Rico Gagliano: There’s a lot less of this done now. There was a time when table side service was quite a big deal in the mid-century. Now there are very few places that do it, why is that?


Ryan Wilson: Because it takes a lot of training, it takes a lot of experience, it takes a lot of investment. These are not inexpensive pieces of equipment. It’s, I would imagine, about 4 feet long. Probably stands close to 4 feet tall. Fully loaded, they weigh over 500 pounds.

Rico Gagliano: And it looks like it’s also got this kind of art deco/’50s custom hot rod look to it, it’s really cool.


Ryan Wilson: They’re incredible and they are very time-consuming to make. There are frankly only a handful of people left that can do this sort of metal work.

Rico Gagliano: Let’s see this in action because this thing is wheeled out by somebody who is specially trained is my understanding to do this job. Tell me about that.


Ryan Wilson: So our carvers have knowledge of all the recipes, they need to know how to make the mashed potatoes, the creamed corn, creamed spinach, yorkshire pudding. And then, obviously, how to handle the meat. And they have to have a table side service component, they need to be able to present to the guests and introduce themselves, talk to the guests about what beef we’re serving, the history of the restaurant.

Rico Gagliano: So, basically, they have to be able to be really good chefs but also be able to talk to people and I can tell you as a radio guy who interviews a lot of chefs, that’s hard to come by.


Ryan Wilson: Speaking as a chef myself, yes, you don’t often find that combination of tactical capability and willingness let alone passion around talking to people.

Rico Gagliano: Let’s see this happen. This is–


Gregorio: Gregorio.

Gregorio stands by the cart, ready to carve up some prime rib for Rico.

Rico Gagliano: Gregorio, how long have you been doing this?


Gregorio: 28 years.

Rico Gagliano: 28 years?


Gregorio: Yep. ’89.

Rico Gagliano: I’ll ask you, what cut should I get, what’s your favorite cut from this cart?

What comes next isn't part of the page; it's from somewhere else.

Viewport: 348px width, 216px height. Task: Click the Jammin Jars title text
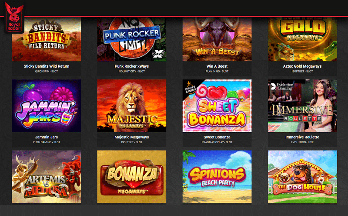[47, 137]
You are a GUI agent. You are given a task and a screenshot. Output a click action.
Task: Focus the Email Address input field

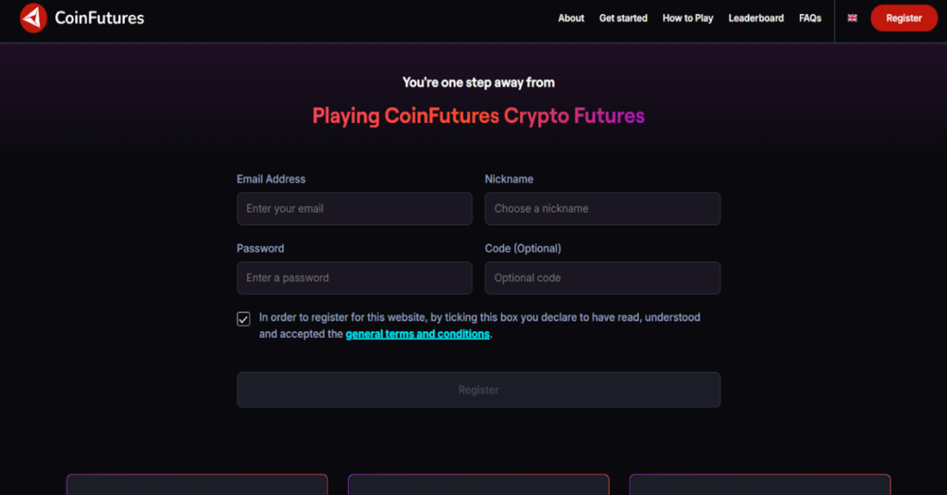tap(354, 209)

Gregorio: That all depends [on] how hungry, you have. You can have Lawry’s cut, that’s a typical cut.

Rico Gagliano: How big is that, the Lawry’s cut?


Gregorio: That’s 9 to 10 ounces.

Rico Gagliano: OK, it’s the classic cut. I’ll take that and then I can bring some back to all of the jealous people back in the studio who can’t believe I got this assignment.

Rico talks with Ryan while his prime rib is waiting to be consumed.

Oh my God, that is cutting like butter… and of course you’re putting mashed potatoes on there, you didn’t have to ask me if I wanted them because of course I did. And, let’s see.


Ryan Wilson: I would tell you to start next to the bone. I think that’s the probably one of the more tender sections and you’re going to get some great richness and flavor from the meat next to the bone.

Rico Gagliano: Here we go. That is ridiculous. There is something about the mouthfeel of it that makes it feel opulent.


Ryan Wilson: Emotionally I can’t pinpoint it, but you’re absolutely right. Certainly, pleasurable but you feel really satisfied.

Rico Gagliano: Oh I do feel though that I should ask one question for the vegetarians in the audience. I actually interviewed someone who was an expert in mid-century dining, and he said that this restaurant pioneered the idea of serving salad at the beginning of a meal.

It used to be served at the end. And the point was to show off that in California you could have fresh vegetables all year round. Is that true?


Ryan Wilson: I can’t make sure that it’s true but it’s definitely part of our lore. The other one that I think is important to mention that we also claim the first restaurant to offer a doggy bag because these are, these are big meals.